WHAT THIS TASK INVOLVES: Identical copies of all the records below are needed.

Data entries:
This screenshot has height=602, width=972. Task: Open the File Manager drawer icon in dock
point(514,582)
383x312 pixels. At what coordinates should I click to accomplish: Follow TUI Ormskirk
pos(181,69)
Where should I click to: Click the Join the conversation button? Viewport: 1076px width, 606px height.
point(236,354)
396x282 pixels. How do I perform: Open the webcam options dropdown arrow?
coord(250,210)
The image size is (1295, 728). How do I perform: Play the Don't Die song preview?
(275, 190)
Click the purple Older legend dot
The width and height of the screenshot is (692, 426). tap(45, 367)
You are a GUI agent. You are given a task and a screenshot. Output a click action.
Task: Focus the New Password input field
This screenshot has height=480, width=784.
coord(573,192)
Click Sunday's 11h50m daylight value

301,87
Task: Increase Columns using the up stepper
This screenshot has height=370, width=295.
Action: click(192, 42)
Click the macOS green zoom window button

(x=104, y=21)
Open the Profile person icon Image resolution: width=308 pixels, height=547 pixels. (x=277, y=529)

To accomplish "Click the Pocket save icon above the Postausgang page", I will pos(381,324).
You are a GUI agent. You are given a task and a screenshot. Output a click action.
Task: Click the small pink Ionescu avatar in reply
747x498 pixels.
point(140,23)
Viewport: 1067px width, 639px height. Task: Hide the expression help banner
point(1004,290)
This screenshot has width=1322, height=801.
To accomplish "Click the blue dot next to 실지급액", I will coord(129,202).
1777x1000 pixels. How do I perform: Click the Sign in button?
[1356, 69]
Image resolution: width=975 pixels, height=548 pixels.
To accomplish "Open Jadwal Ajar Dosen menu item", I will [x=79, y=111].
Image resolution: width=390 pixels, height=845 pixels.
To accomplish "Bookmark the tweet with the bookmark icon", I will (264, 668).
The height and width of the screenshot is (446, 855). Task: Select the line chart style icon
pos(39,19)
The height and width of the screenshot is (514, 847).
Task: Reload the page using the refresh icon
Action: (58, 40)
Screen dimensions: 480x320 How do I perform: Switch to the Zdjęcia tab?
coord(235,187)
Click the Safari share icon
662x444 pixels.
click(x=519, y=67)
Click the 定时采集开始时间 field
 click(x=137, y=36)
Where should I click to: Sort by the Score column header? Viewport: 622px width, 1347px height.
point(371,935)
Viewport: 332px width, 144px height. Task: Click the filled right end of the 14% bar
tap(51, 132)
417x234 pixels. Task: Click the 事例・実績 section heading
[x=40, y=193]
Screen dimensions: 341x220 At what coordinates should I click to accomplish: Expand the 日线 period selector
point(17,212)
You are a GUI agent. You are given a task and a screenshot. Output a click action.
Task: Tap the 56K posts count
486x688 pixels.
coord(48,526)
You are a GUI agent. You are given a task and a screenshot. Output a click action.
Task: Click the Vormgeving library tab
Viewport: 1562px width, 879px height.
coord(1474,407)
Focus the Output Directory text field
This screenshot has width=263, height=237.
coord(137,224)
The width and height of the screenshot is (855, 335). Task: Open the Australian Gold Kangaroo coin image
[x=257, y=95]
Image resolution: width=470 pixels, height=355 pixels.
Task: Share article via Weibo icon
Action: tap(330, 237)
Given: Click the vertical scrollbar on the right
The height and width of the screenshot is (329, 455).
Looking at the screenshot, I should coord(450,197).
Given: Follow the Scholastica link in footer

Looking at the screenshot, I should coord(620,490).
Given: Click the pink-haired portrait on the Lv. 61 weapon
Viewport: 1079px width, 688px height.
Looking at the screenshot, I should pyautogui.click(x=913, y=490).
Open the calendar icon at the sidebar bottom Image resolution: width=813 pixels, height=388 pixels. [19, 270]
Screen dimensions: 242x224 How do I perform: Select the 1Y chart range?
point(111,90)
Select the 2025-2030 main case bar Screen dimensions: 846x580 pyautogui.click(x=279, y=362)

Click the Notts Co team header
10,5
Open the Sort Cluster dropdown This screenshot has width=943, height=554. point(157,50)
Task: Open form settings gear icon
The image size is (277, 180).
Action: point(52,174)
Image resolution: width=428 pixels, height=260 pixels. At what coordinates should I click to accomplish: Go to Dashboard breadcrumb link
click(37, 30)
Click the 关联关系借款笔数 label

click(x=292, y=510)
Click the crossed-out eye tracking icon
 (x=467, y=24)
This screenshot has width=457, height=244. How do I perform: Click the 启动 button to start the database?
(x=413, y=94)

RESULT BELOW:
This screenshot has height=602, width=972. Task: Open the File Manager drawer icon in dock
point(514,582)
383x312 pixels. At what coordinates should I click to accomplish: Follow TUI Ormskirk
pos(181,69)
Where should I click to: Click the Join the conversation button? Viewport: 1076px width, 606px height.
point(236,354)
396x282 pixels. How do I perform: Open the webcam options dropdown arrow?
coord(250,210)
The image size is (1295, 728). How do I perform: Play the Don't Die song preview?
(275, 190)
Click the purple Older legend dot
The width and height of the screenshot is (692, 426). tap(45, 367)
You are a GUI agent. You are given a task and a screenshot. Output a click action.
Task: Focus the New Password input field
This screenshot has height=480, width=784.
coord(573,192)
Click Sunday's 11h50m daylight value

301,87
Task: Increase Columns using the up stepper
This screenshot has height=370, width=295.
Action: click(192, 42)
Click the macOS green zoom window button

(x=104, y=21)
Open the Profile person icon Image resolution: width=308 pixels, height=547 pixels. (x=277, y=529)

To accomplish "Click the Pocket save icon above the Postausgang page", I will pos(381,324).
You are a GUI agent. You are given a task and a screenshot. Output a click action.
Task: Click the small pink Ionescu avatar in reply
747x498 pixels.
point(140,23)
Viewport: 1067px width, 639px height. Task: Hide the expression help banner
point(1004,290)
This screenshot has width=1322, height=801.
To accomplish "Click the blue dot next to 실지급액", I will coord(129,202).
1777x1000 pixels. How do I perform: Click the Sign in button?
[1356, 69]
Image resolution: width=975 pixels, height=548 pixels.
To accomplish "Open Jadwal Ajar Dosen menu item", I will [x=79, y=111].
Image resolution: width=390 pixels, height=845 pixels.
To accomplish "Bookmark the tweet with the bookmark icon", I will (264, 668).
The height and width of the screenshot is (446, 855). Task: Select the line chart style icon
pos(39,19)
The height and width of the screenshot is (514, 847).
Task: Reload the page using the refresh icon
Action: (58, 40)
Screen dimensions: 480x320 How do I perform: Switch to the Zdjęcia tab?
coord(235,187)
Click the Safari share icon
662x444 pixels.
click(x=519, y=67)
Click the 定时采集开始时间 field
 click(x=137, y=36)
Where should I click to: Sort by the Score column header? Viewport: 622px width, 1347px height.
point(371,935)
Viewport: 332px width, 144px height. Task: Click the filled right end of the 14% bar
tap(51, 132)
417x234 pixels. Task: Click the 事例・実績 section heading
[x=40, y=193]
Screen dimensions: 341x220 At what coordinates should I click to accomplish: Expand the 日线 period selector
point(17,212)
You are a GUI agent. You are given a task and a screenshot. Output a click action.
Task: Tap the 56K posts count
486x688 pixels.
coord(48,526)
You are a GUI agent. You are given a task and a screenshot. Output a click action.
Task: Click the Vormgeving library tab
Viewport: 1562px width, 879px height.
coord(1474,407)
Focus the Output Directory text field
This screenshot has width=263, height=237.
coord(137,224)
The width and height of the screenshot is (855, 335). Task: Open the Australian Gold Kangaroo coin image
[x=257, y=95]
Image resolution: width=470 pixels, height=355 pixels.
Task: Share article via Weibo icon
Action: tap(330, 237)
Given: Click the vertical scrollbar on the right
The height and width of the screenshot is (329, 455).
Looking at the screenshot, I should coord(450,197).
Given: Follow the Scholastica link in footer

Looking at the screenshot, I should coord(620,490).
Given: Click the pink-haired portrait on the Lv. 61 weapon
Viewport: 1079px width, 688px height.
Looking at the screenshot, I should pyautogui.click(x=913, y=490).
Open the calendar icon at the sidebar bottom Image resolution: width=813 pixels, height=388 pixels. [19, 270]
Screen dimensions: 242x224 How do I perform: Select the 1Y chart range?
point(111,90)
Select the 2025-2030 main case bar Screen dimensions: 846x580 pyautogui.click(x=279, y=362)

Click the Notts Co team header
10,5
Open the Sort Cluster dropdown This screenshot has width=943, height=554. point(157,50)
Task: Open form settings gear icon
The image size is (277, 180).
Action: point(52,174)
Image resolution: width=428 pixels, height=260 pixels. At what coordinates should I click to accomplish: Go to Dashboard breadcrumb link
click(37, 30)
Click the 关联关系借款笔数 label

click(x=292, y=510)
Click the crossed-out eye tracking icon
 (x=467, y=24)
This screenshot has width=457, height=244. How do I perform: Click the 启动 button to start the database?
(x=413, y=94)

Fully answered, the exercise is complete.